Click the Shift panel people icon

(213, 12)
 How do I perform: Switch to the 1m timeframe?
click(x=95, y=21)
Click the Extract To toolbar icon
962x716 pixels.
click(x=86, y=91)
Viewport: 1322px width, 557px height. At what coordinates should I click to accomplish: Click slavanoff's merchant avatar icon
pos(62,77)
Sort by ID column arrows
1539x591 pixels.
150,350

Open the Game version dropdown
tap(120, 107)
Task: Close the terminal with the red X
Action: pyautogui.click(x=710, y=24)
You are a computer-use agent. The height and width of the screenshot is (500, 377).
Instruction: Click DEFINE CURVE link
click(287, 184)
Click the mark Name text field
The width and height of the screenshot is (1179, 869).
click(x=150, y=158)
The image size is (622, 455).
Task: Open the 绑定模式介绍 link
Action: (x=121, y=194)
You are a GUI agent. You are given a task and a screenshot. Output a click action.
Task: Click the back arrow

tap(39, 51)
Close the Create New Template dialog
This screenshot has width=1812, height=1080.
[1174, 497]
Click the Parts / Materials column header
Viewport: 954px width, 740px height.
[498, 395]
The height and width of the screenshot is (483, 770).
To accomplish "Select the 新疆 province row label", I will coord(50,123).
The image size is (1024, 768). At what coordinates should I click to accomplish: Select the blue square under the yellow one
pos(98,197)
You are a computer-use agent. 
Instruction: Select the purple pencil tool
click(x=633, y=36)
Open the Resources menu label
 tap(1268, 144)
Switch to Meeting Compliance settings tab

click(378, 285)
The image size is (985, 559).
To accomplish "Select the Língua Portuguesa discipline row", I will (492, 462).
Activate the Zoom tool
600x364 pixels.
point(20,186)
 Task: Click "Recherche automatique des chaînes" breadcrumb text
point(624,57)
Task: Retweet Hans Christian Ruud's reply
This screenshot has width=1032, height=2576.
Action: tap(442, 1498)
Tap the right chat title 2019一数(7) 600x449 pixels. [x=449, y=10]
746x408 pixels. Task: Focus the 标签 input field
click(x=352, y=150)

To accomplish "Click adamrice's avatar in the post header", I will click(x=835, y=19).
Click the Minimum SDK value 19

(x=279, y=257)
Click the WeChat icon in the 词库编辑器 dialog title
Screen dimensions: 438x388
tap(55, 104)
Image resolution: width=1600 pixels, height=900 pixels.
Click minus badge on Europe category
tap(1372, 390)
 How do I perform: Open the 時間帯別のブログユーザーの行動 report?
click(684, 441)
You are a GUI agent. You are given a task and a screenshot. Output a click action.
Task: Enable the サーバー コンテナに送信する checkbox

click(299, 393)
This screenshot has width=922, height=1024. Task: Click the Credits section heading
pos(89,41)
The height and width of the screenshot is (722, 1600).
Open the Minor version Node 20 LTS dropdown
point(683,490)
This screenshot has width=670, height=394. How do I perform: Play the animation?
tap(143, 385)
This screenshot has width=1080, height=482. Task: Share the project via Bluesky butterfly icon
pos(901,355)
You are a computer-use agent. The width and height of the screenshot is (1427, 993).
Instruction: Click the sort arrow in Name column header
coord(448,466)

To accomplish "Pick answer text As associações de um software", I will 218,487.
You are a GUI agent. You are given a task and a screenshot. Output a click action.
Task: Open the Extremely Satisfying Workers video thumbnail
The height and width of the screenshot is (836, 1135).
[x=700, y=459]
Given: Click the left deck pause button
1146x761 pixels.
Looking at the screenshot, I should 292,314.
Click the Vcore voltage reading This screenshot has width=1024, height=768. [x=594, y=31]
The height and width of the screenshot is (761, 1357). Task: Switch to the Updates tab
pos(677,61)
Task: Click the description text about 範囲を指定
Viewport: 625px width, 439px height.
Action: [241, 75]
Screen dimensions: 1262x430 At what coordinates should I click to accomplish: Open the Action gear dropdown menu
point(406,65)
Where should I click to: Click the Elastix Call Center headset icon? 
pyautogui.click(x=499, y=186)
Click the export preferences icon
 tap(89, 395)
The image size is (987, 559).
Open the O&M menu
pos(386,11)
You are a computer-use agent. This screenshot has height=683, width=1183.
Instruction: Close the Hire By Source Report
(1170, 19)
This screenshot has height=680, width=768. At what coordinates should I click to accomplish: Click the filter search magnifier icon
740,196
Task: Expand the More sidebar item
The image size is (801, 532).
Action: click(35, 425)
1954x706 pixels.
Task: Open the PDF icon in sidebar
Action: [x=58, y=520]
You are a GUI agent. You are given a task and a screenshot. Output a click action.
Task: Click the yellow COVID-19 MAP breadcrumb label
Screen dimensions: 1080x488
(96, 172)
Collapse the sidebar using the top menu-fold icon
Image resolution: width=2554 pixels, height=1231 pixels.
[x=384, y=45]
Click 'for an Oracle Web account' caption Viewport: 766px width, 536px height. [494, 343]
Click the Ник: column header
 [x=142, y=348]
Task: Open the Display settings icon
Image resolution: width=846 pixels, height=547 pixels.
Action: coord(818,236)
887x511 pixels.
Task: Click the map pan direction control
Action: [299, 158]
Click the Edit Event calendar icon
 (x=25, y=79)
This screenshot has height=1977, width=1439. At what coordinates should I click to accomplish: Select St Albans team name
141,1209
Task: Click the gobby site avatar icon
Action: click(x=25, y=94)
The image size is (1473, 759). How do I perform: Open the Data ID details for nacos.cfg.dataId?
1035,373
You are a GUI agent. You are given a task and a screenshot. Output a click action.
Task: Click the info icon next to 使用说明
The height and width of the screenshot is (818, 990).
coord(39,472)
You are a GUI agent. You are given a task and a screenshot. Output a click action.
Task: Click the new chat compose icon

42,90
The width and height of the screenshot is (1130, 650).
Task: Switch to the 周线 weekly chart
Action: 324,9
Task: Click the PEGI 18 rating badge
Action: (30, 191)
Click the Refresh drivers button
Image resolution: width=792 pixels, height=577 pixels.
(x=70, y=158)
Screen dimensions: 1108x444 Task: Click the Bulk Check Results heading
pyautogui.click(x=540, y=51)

━━━━

**EXERCISE DESCRIPTION**
Show me each line of the listing above with "title" in it.

**RESPONSE TO THE EXERCISE**
Tap the right chat title 2019一数(7) 600x449 pixels. [x=449, y=10]
Click the WeChat icon in the 词库编辑器 dialog title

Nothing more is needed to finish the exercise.